The rigorous analysis of solar radiation data is fundamental to the advancement of renewable technologies and climate studies, particularly in Natal, Brazil, a strategic location characterized by an annual insolation of approximately 2,968.4 hours and an average daily irradiance of 5.0 kWh/m². This research aims to address a critical gap in the literature often limited by a scarcity of validated models for the high volatility of tropical regions and an overreliance on univariate approaches that neglect external environmental variables by investigating the application of Deep Learning architectures, such as Recurrent Neural Networks (RNN), Long Short-Term Memory (LSTM), and Gated Recurrent Units (GRU). By modeling complex temporal dependencies and dynamic patterns in multivariate series, this study seeks to validate the efficacy of these configurations in optimizing energy resource forecasting and enhancing grid reliability.

Methodology

The methodological framework commenced with comprehensive data pre-processing, employing spline interpolation techniques to handle missing values and z-score standardization for data normalization.
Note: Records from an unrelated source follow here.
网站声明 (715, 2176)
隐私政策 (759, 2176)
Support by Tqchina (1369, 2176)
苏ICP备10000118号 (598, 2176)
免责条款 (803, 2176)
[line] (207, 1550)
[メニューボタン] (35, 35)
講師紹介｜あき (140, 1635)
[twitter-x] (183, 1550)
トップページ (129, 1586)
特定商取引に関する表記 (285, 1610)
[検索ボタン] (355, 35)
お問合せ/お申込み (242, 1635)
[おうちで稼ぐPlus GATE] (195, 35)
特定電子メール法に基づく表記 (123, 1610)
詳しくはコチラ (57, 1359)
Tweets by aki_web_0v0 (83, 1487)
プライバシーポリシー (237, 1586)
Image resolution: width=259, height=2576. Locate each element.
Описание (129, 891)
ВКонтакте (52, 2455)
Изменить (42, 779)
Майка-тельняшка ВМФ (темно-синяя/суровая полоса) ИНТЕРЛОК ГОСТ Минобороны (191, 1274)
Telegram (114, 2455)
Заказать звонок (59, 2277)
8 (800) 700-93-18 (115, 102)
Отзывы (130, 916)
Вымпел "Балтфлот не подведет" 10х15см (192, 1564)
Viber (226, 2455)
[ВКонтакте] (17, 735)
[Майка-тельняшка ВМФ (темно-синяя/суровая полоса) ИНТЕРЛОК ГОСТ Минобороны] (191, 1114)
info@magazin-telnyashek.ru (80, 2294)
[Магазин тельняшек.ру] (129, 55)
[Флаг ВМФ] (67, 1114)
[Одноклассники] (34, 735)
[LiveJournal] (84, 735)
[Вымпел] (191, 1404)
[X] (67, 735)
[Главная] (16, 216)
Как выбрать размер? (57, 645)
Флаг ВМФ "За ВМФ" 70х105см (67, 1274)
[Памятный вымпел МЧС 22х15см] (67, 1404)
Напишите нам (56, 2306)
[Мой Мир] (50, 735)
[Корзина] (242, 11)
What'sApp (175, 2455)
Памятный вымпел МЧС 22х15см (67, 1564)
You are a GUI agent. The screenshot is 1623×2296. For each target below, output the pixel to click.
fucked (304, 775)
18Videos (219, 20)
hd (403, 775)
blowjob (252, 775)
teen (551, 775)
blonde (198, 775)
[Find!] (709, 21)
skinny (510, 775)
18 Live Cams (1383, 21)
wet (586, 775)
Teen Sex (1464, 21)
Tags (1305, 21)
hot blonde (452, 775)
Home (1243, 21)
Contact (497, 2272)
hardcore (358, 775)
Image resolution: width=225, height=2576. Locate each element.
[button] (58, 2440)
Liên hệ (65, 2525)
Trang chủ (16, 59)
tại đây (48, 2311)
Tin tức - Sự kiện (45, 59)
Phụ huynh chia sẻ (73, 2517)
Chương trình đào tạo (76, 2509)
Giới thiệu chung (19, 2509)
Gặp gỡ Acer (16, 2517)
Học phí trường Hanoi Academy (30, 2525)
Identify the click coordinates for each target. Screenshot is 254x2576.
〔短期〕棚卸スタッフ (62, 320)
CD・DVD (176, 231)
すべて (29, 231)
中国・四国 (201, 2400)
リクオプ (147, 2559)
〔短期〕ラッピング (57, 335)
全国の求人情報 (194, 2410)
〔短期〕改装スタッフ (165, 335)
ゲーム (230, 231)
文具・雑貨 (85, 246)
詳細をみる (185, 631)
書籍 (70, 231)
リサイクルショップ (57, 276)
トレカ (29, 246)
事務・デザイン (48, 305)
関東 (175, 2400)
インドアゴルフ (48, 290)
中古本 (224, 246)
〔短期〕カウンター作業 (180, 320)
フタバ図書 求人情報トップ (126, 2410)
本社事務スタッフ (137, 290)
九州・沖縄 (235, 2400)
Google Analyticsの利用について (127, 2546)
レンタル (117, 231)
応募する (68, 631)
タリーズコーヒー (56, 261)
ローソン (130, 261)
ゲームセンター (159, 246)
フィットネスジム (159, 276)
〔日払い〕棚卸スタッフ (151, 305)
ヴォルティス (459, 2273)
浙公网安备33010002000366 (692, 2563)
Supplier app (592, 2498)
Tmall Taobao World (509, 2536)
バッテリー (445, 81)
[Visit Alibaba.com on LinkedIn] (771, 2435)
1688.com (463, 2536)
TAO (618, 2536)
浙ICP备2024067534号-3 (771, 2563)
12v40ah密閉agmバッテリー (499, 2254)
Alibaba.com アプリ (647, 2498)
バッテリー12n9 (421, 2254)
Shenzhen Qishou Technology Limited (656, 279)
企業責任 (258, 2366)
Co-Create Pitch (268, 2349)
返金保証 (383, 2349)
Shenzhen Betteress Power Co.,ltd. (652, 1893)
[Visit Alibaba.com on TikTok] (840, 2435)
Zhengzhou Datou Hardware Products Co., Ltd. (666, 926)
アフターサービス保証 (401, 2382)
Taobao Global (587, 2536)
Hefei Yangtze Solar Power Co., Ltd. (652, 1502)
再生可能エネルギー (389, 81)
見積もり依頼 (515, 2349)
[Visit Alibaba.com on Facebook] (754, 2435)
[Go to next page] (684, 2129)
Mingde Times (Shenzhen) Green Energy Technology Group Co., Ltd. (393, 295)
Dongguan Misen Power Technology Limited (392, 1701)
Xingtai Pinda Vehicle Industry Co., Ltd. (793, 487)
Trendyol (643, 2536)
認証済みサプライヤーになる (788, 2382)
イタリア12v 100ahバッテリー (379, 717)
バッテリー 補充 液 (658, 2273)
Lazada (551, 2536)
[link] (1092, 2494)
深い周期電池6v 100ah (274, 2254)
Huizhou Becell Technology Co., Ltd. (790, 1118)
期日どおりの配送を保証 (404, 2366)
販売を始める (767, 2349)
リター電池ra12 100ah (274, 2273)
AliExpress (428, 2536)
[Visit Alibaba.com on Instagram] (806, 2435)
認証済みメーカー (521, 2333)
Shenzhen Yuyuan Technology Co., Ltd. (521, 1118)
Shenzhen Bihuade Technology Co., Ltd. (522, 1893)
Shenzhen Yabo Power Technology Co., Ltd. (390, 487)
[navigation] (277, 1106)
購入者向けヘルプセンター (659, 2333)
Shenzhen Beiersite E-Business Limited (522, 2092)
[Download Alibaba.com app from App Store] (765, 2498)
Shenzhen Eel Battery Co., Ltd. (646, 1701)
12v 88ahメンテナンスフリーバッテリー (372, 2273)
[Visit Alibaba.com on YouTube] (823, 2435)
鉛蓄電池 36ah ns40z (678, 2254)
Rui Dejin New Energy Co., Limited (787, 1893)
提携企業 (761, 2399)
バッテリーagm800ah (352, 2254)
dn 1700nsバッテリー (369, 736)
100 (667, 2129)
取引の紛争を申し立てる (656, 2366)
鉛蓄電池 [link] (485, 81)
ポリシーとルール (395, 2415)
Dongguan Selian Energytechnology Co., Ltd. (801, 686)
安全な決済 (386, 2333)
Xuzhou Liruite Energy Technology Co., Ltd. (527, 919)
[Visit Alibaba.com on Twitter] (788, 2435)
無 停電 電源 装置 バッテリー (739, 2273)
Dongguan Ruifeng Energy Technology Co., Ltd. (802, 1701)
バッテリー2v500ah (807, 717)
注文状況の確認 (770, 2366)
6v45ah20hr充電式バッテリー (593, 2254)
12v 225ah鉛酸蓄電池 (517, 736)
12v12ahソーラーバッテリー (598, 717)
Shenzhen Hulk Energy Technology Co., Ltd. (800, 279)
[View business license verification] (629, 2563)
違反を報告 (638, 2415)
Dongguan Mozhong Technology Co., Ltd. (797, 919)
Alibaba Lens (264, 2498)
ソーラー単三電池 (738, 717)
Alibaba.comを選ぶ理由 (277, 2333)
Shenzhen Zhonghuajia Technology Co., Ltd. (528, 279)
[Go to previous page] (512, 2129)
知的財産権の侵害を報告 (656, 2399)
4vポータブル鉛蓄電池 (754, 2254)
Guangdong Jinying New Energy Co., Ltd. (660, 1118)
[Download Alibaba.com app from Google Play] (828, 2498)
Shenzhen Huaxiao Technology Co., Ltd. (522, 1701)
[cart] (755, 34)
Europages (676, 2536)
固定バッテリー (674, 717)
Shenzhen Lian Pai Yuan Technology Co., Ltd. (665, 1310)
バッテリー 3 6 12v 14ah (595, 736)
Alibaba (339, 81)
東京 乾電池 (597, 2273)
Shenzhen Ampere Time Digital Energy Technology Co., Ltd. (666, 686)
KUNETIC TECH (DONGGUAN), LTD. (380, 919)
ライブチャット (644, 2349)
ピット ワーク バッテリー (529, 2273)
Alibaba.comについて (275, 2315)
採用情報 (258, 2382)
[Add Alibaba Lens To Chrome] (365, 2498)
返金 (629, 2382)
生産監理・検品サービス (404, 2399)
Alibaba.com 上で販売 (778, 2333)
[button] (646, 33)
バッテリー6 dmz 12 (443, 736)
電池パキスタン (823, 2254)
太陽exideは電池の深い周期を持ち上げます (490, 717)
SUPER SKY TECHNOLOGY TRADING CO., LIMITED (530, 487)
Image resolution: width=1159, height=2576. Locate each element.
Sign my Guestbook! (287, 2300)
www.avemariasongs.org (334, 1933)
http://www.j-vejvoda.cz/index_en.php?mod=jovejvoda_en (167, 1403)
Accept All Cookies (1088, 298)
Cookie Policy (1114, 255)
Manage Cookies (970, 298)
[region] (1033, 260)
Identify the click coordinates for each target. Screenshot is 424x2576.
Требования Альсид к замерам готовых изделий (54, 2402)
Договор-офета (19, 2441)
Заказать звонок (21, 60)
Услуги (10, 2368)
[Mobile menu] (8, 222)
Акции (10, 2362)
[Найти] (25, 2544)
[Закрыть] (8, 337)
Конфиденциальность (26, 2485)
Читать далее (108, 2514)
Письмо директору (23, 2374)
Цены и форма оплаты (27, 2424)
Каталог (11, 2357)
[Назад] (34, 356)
To capture the temporal dynamics of the series, the data were segmented into sliding windows of 10 samples each, serving as input for the neural networks. The dataset was partitioned into training (90%) and testing (10%) sets, ensuring the preservation of sequential integrity for robust validation. The implementation was executed in Python using the TensorFlow and Keras frameworks. The evaluated architecture consisted of a four-layer deep structure (256, 128, 64, and 1 neuron in the output layer), utilizing ReLU activation for hidden layers and linear activation for the output. Hyperparameter optimization was conducted by systematically varying batch sizes (16, 32, and 64) and training durations (50 and 100 epochs) to identify the most efficient model configurations.

Results

In terms of practical application, the selection among these Deep Learning architectures depends on the specific energy system requirements: RNNs are ideal for rapid processing within short time windows; LSTMs are essential for systems requiring high reliability in long-term and seasonal forecasting, as their 'memory gates' prevent the loss of historical information; meanwhile, GRUs represent the most balanced solution for implementation in microcontrollers and low-cost embedded systems, offering the robustness of LSTMs with significantly lower memory and processing demands. Although all architectures converged toward a coefficient of determination (R2) of 0.94, the practical distinction between the models lies in the trade-off between statistical precision and structural complexity. The RNN 3 model achieved the lowest absolute errors, establishing itself as the most accurate configuration for this specific dataset. In contrast, the LSTM and GRU architectures demonstrated greater robustness in handling long-term temporal dependencies, effectively mitigating the vanishing gradient problem. Notably, GRU 3 offered performance equivalent to LSTM 3, but with a more simplified and efficient computational structure.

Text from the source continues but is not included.